- 文献节选:
********************

佛告火種:「汝言一切見不忍者,此見亦不忍耶?」

長爪外道言:「向言一切見不忍者,此見亦不忍。」

佛告火種:「如是知、如是見。此見則已斷、已捨、已離,餘見更不相續、不起、不生。火種,多人與汝所見同,多人作如是見、如是說,汝亦與彼相似。火種,若諸沙門、婆羅門捨斯等見,餘見不起。是等沙門、婆羅門世間亦少少耳。火種,依三種見。何等為三?有一如是見、如是說:『我一切忍。』復次,有一如是見、如是說:『我一切不忍。』復次,有一如是見、如是說:『我於一忍、一不忍。』火種,若言一切忍者,此見與貪俱生、非不貪﹔與恚俱生、非不恚﹔與癡俱生、非不癡。繫、不離繫﹔煩惱、非清淨﹔樂取、染著生。若如是見:『我一切不忍』。此見非貪俱、非恚俱、非癡俱﹔清淨非煩惱﹔離繫非繫﹔不樂不取、不著生。火種,若如是見:『我一忍、一不忍。彼若忍』者,則有貪﹔乃至染著生。若如是見不忍者,則離貪,乃至不染著生。彼多聞聖弟子所學言:「我若作如是見、如是說『我一切忍』,則為二者所責、所詰。何等二種?謂『一切不忍』及『一忍、一不忍』,則為此等所責﹔責故詰,詰故害,彼見責、見詰、見害故,則捨所見,餘見則不復生。如是斷見、捨見見,餘見不復相續、不起不生。」彼多聞聖弟子作如是學:「我若如是見、如是說『我一切不忍者則有二種二詰。何等為二?謂『我一切忍』及『一忍、一不忍』。如是二責二詰,乃至不相續,不起不生。彼多聞聖弟子作如是學。我若作如是見、如是說:『一忍、一不忍』,則有二責二詰。何等二?謂如是見、如是說。我一切忍及一切不忍,如是二責,乃至不相續,不起不生。復次,火種,如是身色麤四大,聖弟子當觀無常、觀生滅、觀離欲、觀滅盡、觀捨。若聖弟子觀無常、觀滅、觀離欲、觀滅盡、觀捨住者,於彼身、身欲、身念、身愛、身染、身著,永滅不住。火種,有三種受,謂苦受、樂受、不苦不樂受。此三種受,何因?何集?何生?何轉?謂此三受觸因、觸集、觸生、觸轉。彼彼觸集,則受集。彼彼觸滅,則受滅。寂靜、清涼、永盡。彼於此三受覺苦、覺樂、覺不苦不樂,彼彼受若集、若滅、若味、若患、若出,如實知。如實知已,即於彼受觀察無常、觀生滅、觀離欲、觀滅盡、觀捨,彼於身分齊受覺如實知,於命分齊受覺如實知,若彼身壞命終後,即於爾時一切受永滅、無餘永滅。彼作是念:『樂受覺時,其身亦壞。苦受覺時,其身亦壞。不苦不樂受覺時,其身亦壞。』悉為苦邊,於彼樂覺,離繫不繫。於彼苦覺,離繫不繫。於不苦不樂覺,離繫不繫。於何離繫?離於貪欲、瞋恚、愚癡,離於生、老、病、死、憂、悲、惱苦,我說斯等,名為離苦。』」

********************

(数据集中的条目)
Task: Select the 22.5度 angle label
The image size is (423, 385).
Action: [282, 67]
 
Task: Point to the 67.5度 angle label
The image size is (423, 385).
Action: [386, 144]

********************

- 待完成任务:
1. 根据上面的文献节选回答下列问题:
(a) 长爪外道回答佛时,称“一切见不忍”这一见本身忍还是不忍?
(b) 佛所说的三种受分别是哪三种?
(c) 这三种受以什么为因?
2. 请把条目中从包含“Task: Point to the 67.5度 angle label”的那一行起直到条目末尾的内容重新写出,将“Point to”替换为“Click on”,其余保持不变。

- 完整答案:
1.
(a) 此见亦不忍。
(b) 苦受、樂受、不苦不樂受。
(c) 以觸為因。

2.
Task: Click on the 67.5度 angle label
The image size is (423, 385).
Action: [386, 144]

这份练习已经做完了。